Dr. Don Mellman wrote this today:
People are like tea bags; you never know how strong they are until they are in hot water. Source forgotten.
In this my fourth, or is it my fifth, trip to Gaza? I have been able to put the various issues that are raised into a perspective that is both historical and philosophical. The time spent in the sun and heat while waiting to just “enter” the wall erected by Israel to physically complete and represent its siege and occupation of Gaza, and the approximately three-quarters of a mile metal-enclosed trek that the Gazan authorities now willingly accept as the “cost of entry.” And, while I am at it, Israel’s Alice in Wonderland denial of the words “siege” and “occupation” to describe its treatment of Gaza brings the unsustainability of its actions into a stark “black comedy” reality.
Since my first trip into this surreal absurdity of “man’s-inhumanity-to-man,” I have thought much of Gaza and created formal presentations to several different audiences, which has forced me to articulate my ideas into a coherency that otherwise I would not have.
During this trip I have, as before, evaluated clinic patients with neurosurgical issues, assisted in the operating room, met with medical and human rights functionaries as they discuss their frustrations, and given talks on relationships (a concept Gaza has helped me to understand as the most important issue in life).

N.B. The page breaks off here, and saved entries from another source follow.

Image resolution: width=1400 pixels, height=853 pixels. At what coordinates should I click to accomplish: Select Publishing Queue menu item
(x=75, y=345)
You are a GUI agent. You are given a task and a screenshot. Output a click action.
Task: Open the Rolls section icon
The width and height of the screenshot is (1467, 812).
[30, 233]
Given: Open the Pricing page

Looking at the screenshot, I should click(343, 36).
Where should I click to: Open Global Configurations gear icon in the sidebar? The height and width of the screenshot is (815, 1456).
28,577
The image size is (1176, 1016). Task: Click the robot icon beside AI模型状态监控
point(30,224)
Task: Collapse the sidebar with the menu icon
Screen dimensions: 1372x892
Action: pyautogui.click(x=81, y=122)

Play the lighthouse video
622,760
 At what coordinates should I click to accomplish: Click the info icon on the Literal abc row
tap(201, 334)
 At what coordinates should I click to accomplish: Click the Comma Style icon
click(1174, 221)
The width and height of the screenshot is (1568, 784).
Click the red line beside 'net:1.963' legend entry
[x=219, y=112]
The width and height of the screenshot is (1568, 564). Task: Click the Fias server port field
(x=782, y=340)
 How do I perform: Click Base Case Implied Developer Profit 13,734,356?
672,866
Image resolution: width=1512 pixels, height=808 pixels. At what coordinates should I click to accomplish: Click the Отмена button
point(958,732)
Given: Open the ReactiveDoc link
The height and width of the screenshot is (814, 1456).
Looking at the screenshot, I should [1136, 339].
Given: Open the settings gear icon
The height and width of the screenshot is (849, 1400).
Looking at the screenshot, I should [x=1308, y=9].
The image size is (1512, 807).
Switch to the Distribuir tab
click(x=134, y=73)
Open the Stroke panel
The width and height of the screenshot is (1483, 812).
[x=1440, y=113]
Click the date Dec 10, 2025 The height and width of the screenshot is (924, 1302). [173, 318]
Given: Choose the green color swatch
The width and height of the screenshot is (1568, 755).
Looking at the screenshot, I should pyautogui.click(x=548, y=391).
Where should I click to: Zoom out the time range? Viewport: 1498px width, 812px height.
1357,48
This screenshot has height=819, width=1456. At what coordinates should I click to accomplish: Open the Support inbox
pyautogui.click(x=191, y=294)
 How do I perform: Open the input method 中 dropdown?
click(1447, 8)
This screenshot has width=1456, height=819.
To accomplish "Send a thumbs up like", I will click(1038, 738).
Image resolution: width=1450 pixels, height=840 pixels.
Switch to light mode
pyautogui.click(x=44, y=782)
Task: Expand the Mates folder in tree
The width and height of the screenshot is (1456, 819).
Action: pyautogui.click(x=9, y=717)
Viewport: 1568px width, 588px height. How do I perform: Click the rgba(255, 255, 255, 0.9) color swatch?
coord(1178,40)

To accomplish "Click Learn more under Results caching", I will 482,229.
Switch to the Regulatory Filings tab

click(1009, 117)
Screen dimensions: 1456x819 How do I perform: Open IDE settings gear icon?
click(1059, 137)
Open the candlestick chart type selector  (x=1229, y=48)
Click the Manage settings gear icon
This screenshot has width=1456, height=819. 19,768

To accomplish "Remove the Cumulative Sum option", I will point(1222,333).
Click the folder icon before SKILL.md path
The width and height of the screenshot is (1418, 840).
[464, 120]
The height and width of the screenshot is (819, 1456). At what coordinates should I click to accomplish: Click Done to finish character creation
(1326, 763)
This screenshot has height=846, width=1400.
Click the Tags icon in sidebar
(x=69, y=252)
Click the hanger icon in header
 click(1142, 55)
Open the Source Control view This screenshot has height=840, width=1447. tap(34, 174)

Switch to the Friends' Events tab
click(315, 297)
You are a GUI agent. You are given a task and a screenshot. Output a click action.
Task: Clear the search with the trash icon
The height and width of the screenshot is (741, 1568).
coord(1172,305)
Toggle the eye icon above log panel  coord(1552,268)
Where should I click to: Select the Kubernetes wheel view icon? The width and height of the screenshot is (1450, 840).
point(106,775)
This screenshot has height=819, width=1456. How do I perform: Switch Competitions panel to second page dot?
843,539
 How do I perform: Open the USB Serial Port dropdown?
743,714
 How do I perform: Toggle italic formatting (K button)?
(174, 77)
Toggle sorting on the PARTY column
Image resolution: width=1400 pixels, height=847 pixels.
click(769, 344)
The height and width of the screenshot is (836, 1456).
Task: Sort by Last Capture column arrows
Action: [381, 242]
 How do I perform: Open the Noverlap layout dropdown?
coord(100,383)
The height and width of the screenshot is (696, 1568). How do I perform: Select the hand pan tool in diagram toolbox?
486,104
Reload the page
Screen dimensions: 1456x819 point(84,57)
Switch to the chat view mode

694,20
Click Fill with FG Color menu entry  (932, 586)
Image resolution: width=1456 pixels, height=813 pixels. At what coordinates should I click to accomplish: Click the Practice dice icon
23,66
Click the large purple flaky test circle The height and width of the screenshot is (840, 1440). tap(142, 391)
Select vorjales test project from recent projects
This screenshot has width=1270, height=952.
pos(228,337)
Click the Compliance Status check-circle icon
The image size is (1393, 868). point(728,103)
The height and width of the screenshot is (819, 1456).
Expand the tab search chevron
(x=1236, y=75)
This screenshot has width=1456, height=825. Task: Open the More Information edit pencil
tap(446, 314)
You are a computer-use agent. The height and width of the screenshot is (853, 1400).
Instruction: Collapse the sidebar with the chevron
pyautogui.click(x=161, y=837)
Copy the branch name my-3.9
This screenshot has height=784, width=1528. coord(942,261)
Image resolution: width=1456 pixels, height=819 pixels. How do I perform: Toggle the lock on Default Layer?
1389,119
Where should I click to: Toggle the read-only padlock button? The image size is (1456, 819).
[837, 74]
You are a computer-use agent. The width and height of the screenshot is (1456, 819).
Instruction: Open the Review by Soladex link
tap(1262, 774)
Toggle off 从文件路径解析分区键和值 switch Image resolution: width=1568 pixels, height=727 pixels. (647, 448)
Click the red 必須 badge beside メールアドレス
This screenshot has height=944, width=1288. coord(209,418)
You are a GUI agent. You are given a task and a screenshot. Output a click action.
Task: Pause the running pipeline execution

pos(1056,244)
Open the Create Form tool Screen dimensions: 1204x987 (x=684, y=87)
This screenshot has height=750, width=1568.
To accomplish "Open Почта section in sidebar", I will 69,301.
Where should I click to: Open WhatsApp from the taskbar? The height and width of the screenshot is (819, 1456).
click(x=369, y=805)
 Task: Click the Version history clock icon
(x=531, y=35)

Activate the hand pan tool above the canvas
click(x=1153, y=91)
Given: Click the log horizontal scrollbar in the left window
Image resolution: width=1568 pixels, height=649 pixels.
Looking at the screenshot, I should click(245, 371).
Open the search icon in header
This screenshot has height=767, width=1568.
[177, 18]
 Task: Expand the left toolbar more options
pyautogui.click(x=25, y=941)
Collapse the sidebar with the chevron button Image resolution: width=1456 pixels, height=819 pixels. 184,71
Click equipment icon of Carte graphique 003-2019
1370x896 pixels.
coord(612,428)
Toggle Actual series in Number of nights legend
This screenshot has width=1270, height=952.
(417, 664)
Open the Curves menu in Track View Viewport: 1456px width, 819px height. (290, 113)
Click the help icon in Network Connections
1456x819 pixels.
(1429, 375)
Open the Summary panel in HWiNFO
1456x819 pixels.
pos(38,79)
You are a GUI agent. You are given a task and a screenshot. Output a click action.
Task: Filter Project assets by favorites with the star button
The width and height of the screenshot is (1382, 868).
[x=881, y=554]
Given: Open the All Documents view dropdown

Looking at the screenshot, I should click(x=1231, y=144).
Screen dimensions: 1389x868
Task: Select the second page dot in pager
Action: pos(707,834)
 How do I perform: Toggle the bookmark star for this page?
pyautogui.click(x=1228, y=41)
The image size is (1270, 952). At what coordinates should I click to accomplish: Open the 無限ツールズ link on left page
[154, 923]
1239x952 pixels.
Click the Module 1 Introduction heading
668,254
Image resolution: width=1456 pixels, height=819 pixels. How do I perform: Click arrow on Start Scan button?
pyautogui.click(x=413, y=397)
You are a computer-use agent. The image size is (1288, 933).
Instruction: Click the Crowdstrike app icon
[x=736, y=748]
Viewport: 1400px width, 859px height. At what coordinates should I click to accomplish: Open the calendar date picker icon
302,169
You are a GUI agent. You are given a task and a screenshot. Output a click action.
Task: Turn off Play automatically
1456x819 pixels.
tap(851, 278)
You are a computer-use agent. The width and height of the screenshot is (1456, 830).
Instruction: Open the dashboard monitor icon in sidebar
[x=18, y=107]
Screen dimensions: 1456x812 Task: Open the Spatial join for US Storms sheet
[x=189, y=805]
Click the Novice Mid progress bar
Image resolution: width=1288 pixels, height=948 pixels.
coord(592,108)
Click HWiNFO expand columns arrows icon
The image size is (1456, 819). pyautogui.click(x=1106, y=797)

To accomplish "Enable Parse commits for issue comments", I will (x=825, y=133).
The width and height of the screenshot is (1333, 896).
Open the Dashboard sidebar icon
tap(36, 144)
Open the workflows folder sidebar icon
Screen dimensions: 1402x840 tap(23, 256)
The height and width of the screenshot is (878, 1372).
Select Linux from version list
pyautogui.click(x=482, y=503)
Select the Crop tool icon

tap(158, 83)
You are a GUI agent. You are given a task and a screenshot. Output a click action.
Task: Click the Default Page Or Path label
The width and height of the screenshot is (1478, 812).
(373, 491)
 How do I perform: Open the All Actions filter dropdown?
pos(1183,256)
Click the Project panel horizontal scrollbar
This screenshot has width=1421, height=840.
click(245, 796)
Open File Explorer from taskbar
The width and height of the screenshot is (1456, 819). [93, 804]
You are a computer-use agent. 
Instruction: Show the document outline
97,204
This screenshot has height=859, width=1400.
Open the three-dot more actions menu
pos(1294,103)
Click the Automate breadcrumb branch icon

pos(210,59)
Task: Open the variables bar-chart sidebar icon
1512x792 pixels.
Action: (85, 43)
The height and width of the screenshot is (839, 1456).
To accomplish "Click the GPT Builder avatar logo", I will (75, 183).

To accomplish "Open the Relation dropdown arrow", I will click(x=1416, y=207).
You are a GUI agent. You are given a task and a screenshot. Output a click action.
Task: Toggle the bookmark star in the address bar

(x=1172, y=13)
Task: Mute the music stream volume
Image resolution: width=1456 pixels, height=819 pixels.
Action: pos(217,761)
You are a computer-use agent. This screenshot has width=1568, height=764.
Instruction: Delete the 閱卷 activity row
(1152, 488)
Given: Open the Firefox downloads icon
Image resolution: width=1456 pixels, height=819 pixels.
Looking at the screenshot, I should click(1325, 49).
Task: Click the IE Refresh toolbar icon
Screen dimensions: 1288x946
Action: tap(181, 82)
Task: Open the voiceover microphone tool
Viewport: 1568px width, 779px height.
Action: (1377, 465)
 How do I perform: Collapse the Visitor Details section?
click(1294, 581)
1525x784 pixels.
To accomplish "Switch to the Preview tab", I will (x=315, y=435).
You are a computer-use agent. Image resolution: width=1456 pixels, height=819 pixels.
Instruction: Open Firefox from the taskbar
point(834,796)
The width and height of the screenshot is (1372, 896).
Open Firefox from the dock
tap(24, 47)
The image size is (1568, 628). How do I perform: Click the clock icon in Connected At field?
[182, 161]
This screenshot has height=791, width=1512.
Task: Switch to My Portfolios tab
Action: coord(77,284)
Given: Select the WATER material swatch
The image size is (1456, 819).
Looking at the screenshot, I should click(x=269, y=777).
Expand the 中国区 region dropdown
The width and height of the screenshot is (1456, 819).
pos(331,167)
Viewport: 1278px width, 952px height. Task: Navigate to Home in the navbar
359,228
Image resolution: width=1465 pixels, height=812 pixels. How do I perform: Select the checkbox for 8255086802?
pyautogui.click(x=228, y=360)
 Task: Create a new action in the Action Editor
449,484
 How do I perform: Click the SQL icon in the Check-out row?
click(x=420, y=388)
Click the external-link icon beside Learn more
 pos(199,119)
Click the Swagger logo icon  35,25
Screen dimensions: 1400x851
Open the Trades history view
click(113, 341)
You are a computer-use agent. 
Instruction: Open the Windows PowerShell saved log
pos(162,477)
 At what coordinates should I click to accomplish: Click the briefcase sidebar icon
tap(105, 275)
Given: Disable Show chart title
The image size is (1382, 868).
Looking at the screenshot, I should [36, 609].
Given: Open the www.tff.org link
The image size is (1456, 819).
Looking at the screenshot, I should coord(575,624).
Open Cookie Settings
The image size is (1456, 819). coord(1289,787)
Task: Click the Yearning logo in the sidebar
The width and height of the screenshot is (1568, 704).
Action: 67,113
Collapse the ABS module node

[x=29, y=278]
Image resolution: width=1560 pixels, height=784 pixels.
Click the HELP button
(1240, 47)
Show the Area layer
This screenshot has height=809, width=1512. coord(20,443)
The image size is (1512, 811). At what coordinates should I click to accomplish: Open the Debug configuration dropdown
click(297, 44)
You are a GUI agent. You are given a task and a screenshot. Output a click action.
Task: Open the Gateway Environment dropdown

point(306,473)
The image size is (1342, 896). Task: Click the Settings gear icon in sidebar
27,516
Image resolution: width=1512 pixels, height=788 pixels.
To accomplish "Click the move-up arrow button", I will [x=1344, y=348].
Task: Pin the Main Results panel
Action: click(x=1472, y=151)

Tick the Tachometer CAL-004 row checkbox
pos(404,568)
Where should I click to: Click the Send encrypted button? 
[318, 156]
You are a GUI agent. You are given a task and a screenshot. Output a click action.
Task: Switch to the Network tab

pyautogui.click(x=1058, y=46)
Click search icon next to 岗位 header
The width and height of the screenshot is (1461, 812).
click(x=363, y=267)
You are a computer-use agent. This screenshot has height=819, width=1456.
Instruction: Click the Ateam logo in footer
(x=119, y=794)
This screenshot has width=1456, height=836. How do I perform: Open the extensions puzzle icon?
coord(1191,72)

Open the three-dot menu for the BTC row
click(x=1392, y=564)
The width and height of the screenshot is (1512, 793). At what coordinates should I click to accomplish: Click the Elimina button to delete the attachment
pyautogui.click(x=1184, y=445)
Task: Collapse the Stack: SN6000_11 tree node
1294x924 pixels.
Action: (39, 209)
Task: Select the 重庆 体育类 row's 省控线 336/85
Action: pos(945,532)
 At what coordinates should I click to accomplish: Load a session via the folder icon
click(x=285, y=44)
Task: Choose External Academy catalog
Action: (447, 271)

But more importantly, the connections (read “relationships”) I have made with Basil Bakr, a neurosurgeon at al Shifa Hospital, and Husam al Nounou, from Gaza Community Mental Health Programme, have led to invitations into their homes, where I have been allowed into their personal lives and to share their families and food.
Thus, I have been able to witness their inner strengths and resilience as they cope with the severe political and economic restraints imposed by the self-aggrandizing leaders of the internal Fatah-Hamas disputes, the external Israel-Palestinian conflict, and the not-so-peripheral world community.